**Exercise prompt**
Write out every line of the listing below without any alteration.

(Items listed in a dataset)
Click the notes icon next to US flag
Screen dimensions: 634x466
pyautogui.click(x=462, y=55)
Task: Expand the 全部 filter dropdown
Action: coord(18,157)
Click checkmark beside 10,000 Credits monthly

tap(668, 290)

**The result**
Click the notes icon next to US flag
Screen dimensions: 634x466
pyautogui.click(x=462, y=55)
Task: Expand the 全部 filter dropdown
Action: coord(18,157)
Click checkmark beside 10,000 Credits monthly

tap(668, 290)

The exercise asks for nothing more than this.